Method 3: Listwise Ranking (“The Mini-Leaderboard”)

Can we give the LLM more context than just two items at a time?

  1. The Mechanics: Provide the LLM with the criteria (JD) and a small list of k items (e.g., 5-10 resumes). Ask the LLM to rank that specific list from best to worst.
  2. Resume Screening Example:
    • Input: JD + Resumes [C, D, E, F, G].
    • Prompt: “Rank candidates C, D, E, F, G from best fit (#1) to worst fit (#5) for the JD.”
    • Output: A ranked list, e.g., “E > C > G > D > F”.
  3. Ranking Logic: Use the LLM’s generated ranking for the list. To rank N items where N > k, complex strategies like “sliding windows” ((Sun et al., 2023)) are needed, often requiring multiple passes over the data to establish a global order.
  4. Insertion: How will you create a list for a new item to put into?

Listwise: Pros

  • Richer Comparison Context: The LLM sees k items simultaneously, allowing for more nuanced comparisons within that set than Pairwise.
  • Potentially More Efficient than Pairwise: If k is well-chosen, it might require fewer total LLM calls than a full Pairwise sort, especially with an optimized windowing strategy.

Listwise: Cons

  • Limited Window (k): Still constrained by LLM context length limits. You can only compare a small subset at once.
  • Position Bias: Highly susceptible to the order items appear in the prompt. Items at the beginning or end often receive biased evaluations (“Lost in the Middle”). Shuffling helps but adds complexity.
  • Output Format Brittleness: LLMs might not strictly adhere to the requested output format, requiring robust parsing and error handling.
  • Windowing Strategy Complexity: Designing an effective sliding window approach (size, step, convergence criteria) is challenging and can significantly impact the final ranking quality and efficiency.

Method 4: Setwise Prompting (“The Optimized Comparison”)

This is less a standalone ranking method and more an optimization technique for speeding up comparative sorting, inspired by (Zhuang et al., 2023).

  1. The Mechanics: Provide the LLM with the criteria (JD) and a small set of c items (where c > 2, e.g., c=3, 4, or 5).
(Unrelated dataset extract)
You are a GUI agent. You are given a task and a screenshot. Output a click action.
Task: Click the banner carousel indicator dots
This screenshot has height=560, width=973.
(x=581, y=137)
Ask it to identify the single best item from that set.
  2. Resume Screening Example (within a Sort):
    • Context: Imagine a Heap Sort needing to compare a parent node (P) with its children (C1, C2, C3).
    • Input: JD + Resumes [P, C1, C2, C3].
    • Prompt: “From candidates P, C1, C2, C3, identify the single strongest fit for the JD.”
    • Output: The label of the best candidate, e.g., “C2”.
    • Logic: Instead of 3 Pairwise calls (P vs C1, P vs C2, P vs C3), you use 1 Setwise call to find the best child to potentially swap with the parent.
  3. Ranking Logic: This “select best of c” primitive replaces the standard binary comparison within sorting algorithms (Heap Sort, Bubble Sort variations, etc.).
  4. Insertion is discussed in a separate paper (Podolak et al., 2025)

Setwise: Pros

  • 🚀 Efficiency Boost: Significantly reduces the number of LLM calls required to perform a comparison-based sort compared to Pairwise, leading to faster ranking and lower costs.
  • Maintains Comparative Nature: Still relies on relative judgments.

Setwise: Cons

  • Optimization, Not a Full Method: It speeds up sorting but doesn’t eliminate the need for a sorting framework.
  • Implementation Effort: Requires modifying sorting algorithm implementations.
  • Optimal c? Performance might depend on finding the right set size c that the LLM can handle reliably.

Method 5: Tournament Ranking (“The Scalable & Robust Gauntlet”)

This method, inspired by sports tournaments and approaches like (Chen et al., 2024), is designed to handle large scale and maximize the reliability of the final ranking.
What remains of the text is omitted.